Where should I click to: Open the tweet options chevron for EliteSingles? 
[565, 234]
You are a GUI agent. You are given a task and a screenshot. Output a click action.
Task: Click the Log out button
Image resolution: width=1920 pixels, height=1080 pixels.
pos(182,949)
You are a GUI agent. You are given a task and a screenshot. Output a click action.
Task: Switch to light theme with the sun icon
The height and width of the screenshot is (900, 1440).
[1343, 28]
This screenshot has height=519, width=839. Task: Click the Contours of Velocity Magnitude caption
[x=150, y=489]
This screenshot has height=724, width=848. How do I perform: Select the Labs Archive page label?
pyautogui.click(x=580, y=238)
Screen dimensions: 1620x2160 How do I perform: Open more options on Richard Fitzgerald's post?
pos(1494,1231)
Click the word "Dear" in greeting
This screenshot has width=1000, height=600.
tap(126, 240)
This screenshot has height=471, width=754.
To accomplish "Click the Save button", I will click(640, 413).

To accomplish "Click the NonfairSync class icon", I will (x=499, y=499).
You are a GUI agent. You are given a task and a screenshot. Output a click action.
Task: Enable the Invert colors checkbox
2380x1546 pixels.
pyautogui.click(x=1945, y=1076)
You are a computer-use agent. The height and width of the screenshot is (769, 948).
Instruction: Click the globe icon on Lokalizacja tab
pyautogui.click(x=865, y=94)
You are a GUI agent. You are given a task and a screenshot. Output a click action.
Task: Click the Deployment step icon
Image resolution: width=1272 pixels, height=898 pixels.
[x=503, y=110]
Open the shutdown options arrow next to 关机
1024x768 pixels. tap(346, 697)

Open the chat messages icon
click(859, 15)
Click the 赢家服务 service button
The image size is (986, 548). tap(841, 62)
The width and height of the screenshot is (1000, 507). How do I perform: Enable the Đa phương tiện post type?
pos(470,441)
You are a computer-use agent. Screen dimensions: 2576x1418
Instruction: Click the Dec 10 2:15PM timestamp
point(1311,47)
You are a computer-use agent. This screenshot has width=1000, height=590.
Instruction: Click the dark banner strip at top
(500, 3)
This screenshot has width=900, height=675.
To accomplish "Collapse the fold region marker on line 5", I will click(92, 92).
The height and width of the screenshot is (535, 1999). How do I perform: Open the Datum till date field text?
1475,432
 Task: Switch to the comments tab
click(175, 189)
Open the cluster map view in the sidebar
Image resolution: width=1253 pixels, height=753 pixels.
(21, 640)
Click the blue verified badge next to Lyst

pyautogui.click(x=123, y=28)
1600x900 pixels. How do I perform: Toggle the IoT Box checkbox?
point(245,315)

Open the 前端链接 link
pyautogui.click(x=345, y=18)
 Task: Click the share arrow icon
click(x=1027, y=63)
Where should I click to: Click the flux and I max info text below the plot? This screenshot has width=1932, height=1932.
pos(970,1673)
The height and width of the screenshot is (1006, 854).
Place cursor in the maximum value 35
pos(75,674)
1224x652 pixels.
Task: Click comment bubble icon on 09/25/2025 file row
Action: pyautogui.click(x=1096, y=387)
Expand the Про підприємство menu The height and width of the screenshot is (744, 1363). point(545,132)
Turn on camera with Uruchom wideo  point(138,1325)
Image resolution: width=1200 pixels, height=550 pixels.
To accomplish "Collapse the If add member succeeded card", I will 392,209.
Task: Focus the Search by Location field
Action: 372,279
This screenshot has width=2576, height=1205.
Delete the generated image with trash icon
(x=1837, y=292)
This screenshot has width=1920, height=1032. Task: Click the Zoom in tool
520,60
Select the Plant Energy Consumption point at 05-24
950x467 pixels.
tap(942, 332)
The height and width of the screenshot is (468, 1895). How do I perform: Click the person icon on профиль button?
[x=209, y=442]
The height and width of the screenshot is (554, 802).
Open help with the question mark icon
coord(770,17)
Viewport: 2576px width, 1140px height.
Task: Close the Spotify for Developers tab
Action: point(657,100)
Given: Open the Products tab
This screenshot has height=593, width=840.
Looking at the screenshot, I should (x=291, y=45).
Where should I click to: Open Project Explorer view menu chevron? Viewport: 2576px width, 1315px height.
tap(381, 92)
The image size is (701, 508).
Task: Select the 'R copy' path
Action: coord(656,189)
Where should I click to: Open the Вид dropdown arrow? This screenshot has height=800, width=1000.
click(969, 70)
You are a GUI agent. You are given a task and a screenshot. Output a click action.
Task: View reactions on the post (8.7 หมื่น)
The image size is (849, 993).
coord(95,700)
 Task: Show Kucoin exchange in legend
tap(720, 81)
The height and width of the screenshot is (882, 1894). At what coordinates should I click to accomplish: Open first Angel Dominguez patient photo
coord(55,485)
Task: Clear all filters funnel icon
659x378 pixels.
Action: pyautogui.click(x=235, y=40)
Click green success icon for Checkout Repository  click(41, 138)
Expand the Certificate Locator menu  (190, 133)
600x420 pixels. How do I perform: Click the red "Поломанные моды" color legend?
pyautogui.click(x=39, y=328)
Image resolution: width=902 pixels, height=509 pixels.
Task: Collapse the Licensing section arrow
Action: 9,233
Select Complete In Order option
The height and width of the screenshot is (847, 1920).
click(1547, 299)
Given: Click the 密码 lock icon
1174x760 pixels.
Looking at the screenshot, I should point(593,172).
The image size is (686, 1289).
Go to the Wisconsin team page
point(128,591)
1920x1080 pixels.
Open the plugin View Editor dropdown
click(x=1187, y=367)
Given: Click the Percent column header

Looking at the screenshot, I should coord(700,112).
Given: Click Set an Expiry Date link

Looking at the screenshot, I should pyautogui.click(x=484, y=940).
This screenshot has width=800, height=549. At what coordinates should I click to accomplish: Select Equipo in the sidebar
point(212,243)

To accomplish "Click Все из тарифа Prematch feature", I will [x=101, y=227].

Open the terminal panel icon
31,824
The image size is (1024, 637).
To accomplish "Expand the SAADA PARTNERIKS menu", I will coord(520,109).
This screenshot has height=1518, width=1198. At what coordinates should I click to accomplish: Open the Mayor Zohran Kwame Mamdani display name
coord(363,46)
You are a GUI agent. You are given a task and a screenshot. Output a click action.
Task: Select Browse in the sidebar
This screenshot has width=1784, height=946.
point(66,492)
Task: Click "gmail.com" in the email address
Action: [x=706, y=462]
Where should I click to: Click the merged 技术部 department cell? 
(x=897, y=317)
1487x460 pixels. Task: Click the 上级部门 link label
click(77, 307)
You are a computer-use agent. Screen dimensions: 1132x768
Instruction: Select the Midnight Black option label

════════

> **Requirement**
Reproduce the part of the records that opens with the line containing "Given: Click the Percent column header" and closes with the line containing "coord(363,46)", swapping "terminal" for "console" and leaving everything else unchanged.

> **Result of this task**
Given: Click the Percent column header

Looking at the screenshot, I should coord(700,112).
Given: Click Set an Expiry Date link

Looking at the screenshot, I should pyautogui.click(x=484, y=940).
This screenshot has width=800, height=549. At what coordinates should I click to accomplish: Select Equipo in the sidebar
point(212,243)

To accomplish "Click Все из тарифа Prematch feature", I will [x=101, y=227].

Open the console panel icon
31,824
The image size is (1024, 637).
To accomplish "Expand the SAADA PARTNERIKS menu", I will coord(520,109).
This screenshot has height=1518, width=1198. At what coordinates should I click to accomplish: Open the Mayor Zohran Kwame Mamdani display name
coord(363,46)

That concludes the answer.